= PROBLEM =
Can you convert the data, from its start through the line containing "[x=21, y=158]", into a Markdown table with the columns No. and Line, numbering each row and leaving out blank lines?

= RECORD EXCERPTS =
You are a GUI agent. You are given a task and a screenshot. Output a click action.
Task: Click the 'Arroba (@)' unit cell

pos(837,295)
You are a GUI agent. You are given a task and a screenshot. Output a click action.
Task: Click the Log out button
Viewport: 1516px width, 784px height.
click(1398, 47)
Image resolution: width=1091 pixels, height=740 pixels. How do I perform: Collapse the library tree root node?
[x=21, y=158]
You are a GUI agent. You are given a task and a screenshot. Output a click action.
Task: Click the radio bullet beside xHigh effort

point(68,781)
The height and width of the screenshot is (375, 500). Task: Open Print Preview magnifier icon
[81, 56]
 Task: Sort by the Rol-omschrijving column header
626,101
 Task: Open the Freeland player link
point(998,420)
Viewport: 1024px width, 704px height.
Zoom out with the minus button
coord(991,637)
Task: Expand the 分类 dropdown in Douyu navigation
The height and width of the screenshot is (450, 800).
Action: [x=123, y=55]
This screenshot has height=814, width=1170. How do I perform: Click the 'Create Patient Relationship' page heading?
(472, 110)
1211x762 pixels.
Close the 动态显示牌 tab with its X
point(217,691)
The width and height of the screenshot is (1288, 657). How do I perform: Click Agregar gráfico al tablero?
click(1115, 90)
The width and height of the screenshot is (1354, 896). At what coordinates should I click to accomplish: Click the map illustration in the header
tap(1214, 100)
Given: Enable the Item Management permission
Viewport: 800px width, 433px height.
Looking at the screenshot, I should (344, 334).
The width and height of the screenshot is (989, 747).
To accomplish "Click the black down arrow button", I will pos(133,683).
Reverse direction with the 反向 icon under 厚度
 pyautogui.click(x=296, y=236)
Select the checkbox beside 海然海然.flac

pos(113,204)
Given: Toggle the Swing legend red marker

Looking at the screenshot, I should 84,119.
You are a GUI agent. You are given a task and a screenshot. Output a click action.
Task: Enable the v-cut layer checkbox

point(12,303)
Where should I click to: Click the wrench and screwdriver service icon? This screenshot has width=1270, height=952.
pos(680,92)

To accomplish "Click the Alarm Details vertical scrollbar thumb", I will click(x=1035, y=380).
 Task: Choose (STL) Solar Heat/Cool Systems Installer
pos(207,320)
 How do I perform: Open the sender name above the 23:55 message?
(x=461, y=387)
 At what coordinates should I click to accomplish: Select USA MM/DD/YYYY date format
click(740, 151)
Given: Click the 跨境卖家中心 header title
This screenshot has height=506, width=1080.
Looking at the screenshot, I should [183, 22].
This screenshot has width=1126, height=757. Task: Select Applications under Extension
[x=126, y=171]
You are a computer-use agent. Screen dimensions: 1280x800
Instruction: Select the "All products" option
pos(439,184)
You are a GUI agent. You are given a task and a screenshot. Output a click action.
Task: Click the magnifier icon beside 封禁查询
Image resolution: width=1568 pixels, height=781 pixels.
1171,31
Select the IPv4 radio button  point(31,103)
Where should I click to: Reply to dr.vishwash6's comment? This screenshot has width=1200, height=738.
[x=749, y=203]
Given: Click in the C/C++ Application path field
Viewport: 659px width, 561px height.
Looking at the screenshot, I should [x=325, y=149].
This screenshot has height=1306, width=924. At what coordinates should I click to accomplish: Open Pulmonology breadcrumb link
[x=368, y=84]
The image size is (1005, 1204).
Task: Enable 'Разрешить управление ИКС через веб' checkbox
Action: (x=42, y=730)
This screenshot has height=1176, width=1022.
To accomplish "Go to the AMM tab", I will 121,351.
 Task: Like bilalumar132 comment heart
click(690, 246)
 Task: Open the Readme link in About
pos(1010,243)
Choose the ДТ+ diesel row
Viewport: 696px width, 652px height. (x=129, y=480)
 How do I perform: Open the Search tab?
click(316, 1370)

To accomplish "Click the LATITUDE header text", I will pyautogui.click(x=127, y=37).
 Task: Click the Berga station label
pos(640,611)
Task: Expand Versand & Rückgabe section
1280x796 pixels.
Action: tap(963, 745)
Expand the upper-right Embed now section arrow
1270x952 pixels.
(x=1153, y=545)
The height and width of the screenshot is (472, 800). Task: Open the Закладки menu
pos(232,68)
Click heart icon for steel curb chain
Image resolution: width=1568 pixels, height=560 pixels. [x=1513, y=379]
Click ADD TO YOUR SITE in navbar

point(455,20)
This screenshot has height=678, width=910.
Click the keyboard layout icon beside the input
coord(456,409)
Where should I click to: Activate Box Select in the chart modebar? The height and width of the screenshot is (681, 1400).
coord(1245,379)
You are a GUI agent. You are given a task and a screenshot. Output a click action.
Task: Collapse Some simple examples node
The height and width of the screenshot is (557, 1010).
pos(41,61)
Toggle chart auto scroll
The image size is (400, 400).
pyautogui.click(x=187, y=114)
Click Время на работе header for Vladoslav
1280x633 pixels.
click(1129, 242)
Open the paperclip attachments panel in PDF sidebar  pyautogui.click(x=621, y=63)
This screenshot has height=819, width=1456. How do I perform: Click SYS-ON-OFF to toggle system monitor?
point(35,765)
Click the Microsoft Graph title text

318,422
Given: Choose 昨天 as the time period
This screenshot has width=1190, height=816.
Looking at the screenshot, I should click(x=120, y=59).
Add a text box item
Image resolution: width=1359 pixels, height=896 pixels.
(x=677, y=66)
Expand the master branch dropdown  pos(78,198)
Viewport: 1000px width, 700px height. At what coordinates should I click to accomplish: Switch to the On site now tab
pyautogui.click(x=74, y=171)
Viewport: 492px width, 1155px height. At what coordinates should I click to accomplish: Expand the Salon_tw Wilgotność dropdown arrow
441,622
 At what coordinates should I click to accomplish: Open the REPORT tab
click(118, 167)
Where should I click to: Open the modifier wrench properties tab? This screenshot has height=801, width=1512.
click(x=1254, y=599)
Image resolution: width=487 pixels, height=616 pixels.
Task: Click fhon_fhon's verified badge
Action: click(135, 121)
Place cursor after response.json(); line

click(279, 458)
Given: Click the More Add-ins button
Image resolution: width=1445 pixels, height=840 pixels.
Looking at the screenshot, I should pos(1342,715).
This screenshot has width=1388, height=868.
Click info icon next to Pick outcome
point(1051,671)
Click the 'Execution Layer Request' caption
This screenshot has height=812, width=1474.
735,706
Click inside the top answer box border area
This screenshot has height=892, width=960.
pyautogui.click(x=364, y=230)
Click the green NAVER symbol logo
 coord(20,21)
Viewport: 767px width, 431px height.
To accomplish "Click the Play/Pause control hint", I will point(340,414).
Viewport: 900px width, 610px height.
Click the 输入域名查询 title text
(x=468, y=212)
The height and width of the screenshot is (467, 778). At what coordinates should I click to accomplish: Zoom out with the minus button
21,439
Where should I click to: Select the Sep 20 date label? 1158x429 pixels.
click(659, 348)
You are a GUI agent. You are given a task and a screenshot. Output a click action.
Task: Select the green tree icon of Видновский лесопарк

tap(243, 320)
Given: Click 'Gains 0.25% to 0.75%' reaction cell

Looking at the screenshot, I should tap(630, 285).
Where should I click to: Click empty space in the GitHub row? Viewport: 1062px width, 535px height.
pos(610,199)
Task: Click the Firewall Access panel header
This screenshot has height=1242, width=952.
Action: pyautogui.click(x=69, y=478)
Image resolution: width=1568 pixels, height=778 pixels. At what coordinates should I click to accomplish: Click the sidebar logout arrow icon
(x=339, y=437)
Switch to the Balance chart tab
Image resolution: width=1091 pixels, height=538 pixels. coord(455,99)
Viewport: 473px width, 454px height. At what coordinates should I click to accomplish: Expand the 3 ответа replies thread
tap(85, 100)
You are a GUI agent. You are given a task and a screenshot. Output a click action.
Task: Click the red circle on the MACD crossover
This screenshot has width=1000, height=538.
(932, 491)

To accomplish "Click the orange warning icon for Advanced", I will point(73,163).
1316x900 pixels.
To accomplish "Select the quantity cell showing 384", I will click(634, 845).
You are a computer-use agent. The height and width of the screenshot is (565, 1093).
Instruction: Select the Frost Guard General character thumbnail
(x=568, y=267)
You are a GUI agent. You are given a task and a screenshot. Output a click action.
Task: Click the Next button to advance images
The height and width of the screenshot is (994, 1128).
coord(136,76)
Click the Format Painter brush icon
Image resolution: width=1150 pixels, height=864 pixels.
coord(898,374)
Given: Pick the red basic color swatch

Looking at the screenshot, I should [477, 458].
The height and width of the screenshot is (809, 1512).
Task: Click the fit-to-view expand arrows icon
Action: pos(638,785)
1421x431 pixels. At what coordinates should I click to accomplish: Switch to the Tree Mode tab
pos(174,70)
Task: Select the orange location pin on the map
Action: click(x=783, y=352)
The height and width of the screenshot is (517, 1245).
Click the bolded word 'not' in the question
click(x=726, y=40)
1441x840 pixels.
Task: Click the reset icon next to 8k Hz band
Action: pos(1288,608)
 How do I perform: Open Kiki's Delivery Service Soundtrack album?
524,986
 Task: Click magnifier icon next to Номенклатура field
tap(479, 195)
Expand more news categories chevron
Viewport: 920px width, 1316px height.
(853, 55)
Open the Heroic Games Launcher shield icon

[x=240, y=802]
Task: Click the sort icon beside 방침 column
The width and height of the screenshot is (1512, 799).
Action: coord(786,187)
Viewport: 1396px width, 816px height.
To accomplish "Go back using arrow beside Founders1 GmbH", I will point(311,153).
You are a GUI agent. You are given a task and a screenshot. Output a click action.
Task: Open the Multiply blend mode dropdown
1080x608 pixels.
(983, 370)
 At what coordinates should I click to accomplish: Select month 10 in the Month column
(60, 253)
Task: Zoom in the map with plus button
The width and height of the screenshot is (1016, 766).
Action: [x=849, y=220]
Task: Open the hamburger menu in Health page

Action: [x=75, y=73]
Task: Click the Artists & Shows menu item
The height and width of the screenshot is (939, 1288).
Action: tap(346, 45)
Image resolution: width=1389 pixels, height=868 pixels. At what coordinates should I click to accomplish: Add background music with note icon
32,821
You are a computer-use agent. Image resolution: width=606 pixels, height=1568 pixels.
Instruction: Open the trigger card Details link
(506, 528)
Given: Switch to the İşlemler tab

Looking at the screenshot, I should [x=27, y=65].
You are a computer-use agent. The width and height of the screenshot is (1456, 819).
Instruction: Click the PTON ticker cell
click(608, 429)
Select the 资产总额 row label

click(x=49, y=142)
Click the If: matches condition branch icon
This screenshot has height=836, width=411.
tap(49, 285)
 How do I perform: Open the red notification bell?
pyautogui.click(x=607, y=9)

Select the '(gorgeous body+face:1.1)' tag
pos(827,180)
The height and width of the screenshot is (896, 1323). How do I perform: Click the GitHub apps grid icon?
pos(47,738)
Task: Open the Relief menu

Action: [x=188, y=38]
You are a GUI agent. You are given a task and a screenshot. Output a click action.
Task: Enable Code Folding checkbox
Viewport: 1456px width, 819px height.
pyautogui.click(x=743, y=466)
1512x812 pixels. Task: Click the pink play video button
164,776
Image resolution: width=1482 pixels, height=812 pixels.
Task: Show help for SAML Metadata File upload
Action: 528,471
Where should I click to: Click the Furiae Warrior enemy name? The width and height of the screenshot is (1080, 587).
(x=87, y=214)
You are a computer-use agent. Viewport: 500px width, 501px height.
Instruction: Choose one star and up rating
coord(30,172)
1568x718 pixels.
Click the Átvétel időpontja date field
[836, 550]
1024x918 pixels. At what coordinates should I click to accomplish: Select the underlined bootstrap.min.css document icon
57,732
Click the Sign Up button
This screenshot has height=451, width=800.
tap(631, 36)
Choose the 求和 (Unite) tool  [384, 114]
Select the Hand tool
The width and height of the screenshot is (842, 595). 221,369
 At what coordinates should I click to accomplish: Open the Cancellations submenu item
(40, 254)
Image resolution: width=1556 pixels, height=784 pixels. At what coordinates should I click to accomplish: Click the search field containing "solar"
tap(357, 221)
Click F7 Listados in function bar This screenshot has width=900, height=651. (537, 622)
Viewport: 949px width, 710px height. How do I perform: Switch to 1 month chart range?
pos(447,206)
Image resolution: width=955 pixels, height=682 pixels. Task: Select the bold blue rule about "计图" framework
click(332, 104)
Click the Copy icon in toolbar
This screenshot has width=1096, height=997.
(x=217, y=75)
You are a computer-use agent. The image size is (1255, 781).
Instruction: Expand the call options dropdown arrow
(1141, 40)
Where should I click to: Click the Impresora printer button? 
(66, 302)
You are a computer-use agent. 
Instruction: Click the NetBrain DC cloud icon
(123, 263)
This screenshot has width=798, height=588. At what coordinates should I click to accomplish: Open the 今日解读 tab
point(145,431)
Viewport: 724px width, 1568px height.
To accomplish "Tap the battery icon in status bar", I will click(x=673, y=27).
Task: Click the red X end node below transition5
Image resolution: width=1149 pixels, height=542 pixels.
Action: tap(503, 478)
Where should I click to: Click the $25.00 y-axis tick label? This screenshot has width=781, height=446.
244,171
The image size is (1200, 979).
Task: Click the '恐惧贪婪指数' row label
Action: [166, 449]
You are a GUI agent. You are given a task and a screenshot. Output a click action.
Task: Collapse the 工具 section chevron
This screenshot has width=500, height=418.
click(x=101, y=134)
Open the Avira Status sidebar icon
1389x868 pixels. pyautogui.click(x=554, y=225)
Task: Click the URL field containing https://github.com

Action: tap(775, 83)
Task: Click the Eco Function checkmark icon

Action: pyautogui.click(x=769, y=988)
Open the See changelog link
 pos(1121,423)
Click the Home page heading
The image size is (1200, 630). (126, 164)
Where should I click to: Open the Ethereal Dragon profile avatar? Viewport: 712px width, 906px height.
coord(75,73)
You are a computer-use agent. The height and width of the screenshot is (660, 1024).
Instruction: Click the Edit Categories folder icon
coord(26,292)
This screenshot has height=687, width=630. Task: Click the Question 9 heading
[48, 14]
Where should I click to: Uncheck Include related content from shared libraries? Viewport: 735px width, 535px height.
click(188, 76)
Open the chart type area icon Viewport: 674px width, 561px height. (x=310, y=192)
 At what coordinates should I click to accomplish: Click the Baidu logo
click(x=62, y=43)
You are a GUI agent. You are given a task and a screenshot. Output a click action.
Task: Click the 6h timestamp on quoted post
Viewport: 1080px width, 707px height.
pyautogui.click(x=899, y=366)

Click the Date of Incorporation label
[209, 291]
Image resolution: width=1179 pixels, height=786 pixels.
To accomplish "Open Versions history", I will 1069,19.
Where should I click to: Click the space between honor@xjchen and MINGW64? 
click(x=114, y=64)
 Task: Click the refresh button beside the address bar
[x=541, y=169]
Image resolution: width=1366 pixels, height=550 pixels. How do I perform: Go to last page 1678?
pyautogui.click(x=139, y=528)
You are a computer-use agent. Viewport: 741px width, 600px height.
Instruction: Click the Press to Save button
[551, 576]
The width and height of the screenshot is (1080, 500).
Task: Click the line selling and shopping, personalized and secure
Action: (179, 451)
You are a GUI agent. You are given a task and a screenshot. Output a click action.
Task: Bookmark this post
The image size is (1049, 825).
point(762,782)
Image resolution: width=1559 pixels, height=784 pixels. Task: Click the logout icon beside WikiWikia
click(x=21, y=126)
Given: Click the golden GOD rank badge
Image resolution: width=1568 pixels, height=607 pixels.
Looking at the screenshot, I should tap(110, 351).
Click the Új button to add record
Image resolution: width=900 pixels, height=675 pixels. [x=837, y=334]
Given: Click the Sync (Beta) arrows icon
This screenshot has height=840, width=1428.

= EXERCISE OUTPUT =
| No. | Line |
|---|---|
| 1 | You are a GUI agent. You are given a task and a screenshot. Output a click action. |
| 2 | Task: Click the 'Arroba (@)' unit cell |
| 3 | pos(837,295) |
| 4 | You are a GUI agent. You are given a task and a screenshot. Output a click action. |
| 5 | Task: Click the Log out button |
| 6 | Viewport: 1516px width, 784px height. |
| 7 | click(1398, 47) |
| 8 | Image resolution: width=1091 pixels, height=740 pixels. How do I perform: Collapse the library tree root node? |
| 9 | [x=21, y=158] |